Soft Axiom is a full-stack AI knowledge management platform with RAG (retrieval-augmented generation) capabilities. Ingest documents, query them through a chat interface backed by language models, and manage your personal knowledge base. The Next.js frontend is deployed on Vercel and the FastAPI backend runs on AWS App Runner. Live at softaxiom.com.
Motivation
There is no shortage of ChatGPT wrappers. The barrier to shipping an AI-powered product has dropped to the point where most of them are thin skins over an API call—prompt in, completion out, deploy to Vercel, done. The result is a flood of nearly identical apps that outsource every hard problem to a single provider and call it a day.

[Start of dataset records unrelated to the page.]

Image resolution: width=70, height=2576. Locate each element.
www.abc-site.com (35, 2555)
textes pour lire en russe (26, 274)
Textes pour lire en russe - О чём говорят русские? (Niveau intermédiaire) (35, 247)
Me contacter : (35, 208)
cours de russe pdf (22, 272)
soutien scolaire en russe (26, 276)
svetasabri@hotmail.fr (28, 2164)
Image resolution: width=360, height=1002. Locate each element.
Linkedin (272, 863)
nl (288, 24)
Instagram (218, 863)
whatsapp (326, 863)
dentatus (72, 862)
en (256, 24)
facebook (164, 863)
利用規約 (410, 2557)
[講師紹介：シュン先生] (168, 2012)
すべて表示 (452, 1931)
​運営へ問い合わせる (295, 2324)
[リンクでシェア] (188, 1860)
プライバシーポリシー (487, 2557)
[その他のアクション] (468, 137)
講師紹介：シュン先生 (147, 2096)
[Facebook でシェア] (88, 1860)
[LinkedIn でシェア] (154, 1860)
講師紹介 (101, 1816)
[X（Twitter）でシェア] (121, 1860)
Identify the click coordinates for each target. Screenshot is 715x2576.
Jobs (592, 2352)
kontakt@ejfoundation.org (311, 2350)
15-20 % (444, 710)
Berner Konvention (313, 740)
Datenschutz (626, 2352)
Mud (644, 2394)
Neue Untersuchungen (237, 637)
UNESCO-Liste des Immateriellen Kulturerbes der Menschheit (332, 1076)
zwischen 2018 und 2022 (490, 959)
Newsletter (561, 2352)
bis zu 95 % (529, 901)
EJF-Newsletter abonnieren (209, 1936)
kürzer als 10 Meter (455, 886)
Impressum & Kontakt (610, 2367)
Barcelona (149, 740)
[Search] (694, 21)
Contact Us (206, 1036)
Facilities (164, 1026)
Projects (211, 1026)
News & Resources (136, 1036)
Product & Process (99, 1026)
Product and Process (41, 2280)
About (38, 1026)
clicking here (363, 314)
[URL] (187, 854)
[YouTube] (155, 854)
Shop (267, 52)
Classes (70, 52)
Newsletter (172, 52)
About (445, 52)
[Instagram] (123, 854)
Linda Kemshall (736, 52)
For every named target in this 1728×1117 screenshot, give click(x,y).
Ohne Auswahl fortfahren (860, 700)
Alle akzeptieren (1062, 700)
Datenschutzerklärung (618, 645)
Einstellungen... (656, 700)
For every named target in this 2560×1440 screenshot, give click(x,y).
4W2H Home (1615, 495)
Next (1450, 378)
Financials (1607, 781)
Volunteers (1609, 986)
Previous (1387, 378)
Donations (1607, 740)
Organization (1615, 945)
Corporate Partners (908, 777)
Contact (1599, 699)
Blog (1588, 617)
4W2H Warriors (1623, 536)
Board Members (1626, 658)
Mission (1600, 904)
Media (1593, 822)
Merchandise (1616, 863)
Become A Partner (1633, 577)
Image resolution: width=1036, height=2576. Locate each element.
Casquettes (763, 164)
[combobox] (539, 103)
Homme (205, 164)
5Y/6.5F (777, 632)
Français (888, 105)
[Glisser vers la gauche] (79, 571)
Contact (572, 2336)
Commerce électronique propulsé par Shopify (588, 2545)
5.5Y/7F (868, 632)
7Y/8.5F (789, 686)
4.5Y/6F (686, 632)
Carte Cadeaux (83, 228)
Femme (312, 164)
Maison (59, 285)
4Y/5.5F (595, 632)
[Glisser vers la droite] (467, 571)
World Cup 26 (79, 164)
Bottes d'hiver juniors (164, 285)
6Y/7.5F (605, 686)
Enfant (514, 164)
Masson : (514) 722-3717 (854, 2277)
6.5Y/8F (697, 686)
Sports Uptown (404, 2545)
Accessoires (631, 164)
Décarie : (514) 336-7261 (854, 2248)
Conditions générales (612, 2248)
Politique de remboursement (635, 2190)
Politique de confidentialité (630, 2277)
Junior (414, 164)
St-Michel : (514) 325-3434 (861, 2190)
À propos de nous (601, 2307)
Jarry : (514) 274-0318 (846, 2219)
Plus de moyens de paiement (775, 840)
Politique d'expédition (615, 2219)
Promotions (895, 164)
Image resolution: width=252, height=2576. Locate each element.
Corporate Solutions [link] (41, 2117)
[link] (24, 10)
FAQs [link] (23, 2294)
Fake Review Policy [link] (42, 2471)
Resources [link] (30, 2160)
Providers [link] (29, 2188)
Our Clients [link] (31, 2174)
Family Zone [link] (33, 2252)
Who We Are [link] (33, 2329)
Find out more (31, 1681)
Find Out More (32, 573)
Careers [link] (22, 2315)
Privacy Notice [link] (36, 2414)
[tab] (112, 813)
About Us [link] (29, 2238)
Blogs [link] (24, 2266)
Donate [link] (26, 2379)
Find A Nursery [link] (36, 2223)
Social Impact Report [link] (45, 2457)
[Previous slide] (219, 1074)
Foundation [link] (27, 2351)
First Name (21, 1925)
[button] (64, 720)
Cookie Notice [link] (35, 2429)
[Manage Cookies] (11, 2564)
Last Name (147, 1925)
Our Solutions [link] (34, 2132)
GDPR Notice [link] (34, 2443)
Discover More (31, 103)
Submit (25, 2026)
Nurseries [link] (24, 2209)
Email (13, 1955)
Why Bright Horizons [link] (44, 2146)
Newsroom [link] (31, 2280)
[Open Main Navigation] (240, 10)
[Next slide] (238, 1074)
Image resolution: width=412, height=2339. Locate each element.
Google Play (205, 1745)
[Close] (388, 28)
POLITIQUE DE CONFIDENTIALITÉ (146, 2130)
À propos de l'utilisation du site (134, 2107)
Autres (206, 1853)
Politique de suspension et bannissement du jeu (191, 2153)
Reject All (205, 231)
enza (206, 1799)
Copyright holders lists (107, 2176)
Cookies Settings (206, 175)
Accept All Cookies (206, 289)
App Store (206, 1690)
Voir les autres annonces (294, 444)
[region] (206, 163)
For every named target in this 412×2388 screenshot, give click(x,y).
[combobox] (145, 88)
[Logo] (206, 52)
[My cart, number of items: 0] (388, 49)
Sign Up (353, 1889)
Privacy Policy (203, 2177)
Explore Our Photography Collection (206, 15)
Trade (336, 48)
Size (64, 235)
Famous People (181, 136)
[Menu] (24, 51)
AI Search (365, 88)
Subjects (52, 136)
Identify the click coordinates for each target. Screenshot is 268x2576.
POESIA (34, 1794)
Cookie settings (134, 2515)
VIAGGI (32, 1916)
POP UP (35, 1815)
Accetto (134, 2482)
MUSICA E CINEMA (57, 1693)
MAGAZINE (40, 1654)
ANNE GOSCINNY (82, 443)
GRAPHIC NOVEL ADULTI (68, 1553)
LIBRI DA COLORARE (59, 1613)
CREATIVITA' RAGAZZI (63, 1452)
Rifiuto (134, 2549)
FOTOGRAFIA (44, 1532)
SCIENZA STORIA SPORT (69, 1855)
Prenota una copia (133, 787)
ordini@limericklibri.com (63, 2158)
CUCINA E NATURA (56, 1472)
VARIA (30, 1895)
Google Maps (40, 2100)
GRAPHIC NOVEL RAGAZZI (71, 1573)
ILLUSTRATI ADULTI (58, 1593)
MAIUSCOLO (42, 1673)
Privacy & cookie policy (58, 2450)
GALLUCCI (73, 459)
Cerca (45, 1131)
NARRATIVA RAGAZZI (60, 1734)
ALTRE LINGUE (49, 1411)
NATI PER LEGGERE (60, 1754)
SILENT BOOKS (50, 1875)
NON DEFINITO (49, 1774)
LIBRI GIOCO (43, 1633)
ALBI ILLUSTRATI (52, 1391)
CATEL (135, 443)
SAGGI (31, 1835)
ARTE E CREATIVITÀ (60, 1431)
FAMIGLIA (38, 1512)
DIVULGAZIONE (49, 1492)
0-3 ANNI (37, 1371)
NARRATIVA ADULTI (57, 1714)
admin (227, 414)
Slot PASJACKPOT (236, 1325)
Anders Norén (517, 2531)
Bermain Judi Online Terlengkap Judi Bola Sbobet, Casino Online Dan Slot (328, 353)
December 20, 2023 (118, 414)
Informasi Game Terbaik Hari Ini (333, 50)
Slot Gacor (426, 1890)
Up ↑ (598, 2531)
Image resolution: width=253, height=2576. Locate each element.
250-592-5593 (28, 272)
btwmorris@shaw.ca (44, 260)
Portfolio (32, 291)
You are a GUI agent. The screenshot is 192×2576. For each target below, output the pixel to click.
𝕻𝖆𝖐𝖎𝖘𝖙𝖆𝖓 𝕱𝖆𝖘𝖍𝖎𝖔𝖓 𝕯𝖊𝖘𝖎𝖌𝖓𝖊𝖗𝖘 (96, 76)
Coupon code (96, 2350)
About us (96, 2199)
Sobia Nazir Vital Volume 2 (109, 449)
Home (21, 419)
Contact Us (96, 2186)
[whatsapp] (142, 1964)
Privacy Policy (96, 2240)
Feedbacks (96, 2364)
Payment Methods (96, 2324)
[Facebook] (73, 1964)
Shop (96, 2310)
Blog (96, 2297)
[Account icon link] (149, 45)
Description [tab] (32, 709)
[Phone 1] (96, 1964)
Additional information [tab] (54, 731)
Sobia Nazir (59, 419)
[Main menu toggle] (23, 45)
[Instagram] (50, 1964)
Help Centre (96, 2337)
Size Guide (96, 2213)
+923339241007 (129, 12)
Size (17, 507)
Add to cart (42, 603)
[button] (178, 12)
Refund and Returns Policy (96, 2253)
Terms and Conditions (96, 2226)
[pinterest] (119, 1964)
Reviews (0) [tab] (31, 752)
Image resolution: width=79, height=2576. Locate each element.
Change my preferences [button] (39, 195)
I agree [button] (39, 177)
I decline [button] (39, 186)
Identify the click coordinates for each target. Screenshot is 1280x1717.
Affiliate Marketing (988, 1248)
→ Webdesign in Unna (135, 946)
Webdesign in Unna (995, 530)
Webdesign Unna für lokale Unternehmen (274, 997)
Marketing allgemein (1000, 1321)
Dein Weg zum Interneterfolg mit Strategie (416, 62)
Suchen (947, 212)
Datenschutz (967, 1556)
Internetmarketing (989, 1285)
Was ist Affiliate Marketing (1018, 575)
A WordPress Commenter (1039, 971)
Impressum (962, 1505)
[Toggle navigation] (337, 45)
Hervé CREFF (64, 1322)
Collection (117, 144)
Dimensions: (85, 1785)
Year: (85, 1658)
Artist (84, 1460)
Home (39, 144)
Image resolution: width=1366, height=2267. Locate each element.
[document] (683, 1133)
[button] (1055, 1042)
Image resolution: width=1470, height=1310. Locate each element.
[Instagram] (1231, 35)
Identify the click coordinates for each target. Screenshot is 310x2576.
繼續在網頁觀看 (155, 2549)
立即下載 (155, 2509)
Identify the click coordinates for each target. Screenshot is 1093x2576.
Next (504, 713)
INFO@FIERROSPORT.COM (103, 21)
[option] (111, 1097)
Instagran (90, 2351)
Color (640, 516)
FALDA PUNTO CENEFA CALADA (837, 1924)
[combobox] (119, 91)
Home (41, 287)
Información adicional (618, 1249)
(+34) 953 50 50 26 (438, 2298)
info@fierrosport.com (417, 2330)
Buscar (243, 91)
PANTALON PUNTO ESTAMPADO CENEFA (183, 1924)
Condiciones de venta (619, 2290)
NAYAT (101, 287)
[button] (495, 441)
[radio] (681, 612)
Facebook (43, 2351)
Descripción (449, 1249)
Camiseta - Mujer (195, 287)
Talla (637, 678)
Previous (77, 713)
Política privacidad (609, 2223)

I wanted to go in the opposite direction: build a full-stack AI application end to end, from training and fine-tuning models with PyTorch and LoRA, to implementing the retrieval and embedding pipeline, to standing up the backend (FastAPI, PostgreSQL with pgvector), the frontend (Next.js), and the infrastructure (Docker, AWS App Runner) for actual cloud deployment. Not because wrapping an API is wrong, but because I wanted to understand every layer of the stack myself—how embeddings are generated and stored, how hybrid search and reranking work under the hood, how a model serving pipeline fits together, and what it actually takes to go from a training script to a running service. Soft Axiom is the vehicle for that.
Engineering and Product Lessons
Soft Axiom is also an exercise in using the best available engineering tools across the stack, including modern cloud computing. The project combines application development, infrastructure, model integration, and deployment workflows instead of treating them as separate concerns.
The biggest lesson has been that the quality of outcomes depends on the quality of the question. AI is most useful when the right issue is identified first, then broken down into testable hypotheses and fixed with fast feedback loops.
It also forced explicit tradeoff analysis: understanding how Vercel and AWS differ, comparing price-to-performance by workload, deciding what belongs in an MVP, and choosing when a feature is ready for public release. Security and privacy are treated as core product constraints, not post-launch add-ons.
Document Ingestion and RAG
The ingestion pipeline loads documents from multiple formats, chunks them for retrieval, and stores the chunks with embeddings in PostgreSQL with pgvector. At query time, Soft Axiom retrieves relevant chunks, optionally re-ranks them, and sends only the current query plus the retrieved context to the configured LLM provider.
LLM Providers
Soft Axiom supports multiple LLM providers: Ollama for fully local inference, plus OpenAI, Anthropic, and Google for cloud-backed queries.
Deployment Stack
The frontend is a Next.js 14 app deployed on Vercel. It communicates with the backend through API route rewrites that proxy requests to the backend origin, keeping the browser pointed at a single domain. Authentication is handled by AWS Cognito using the OIDC authorization-code flow via oidc-client-ts and react-oidc-context on the client side.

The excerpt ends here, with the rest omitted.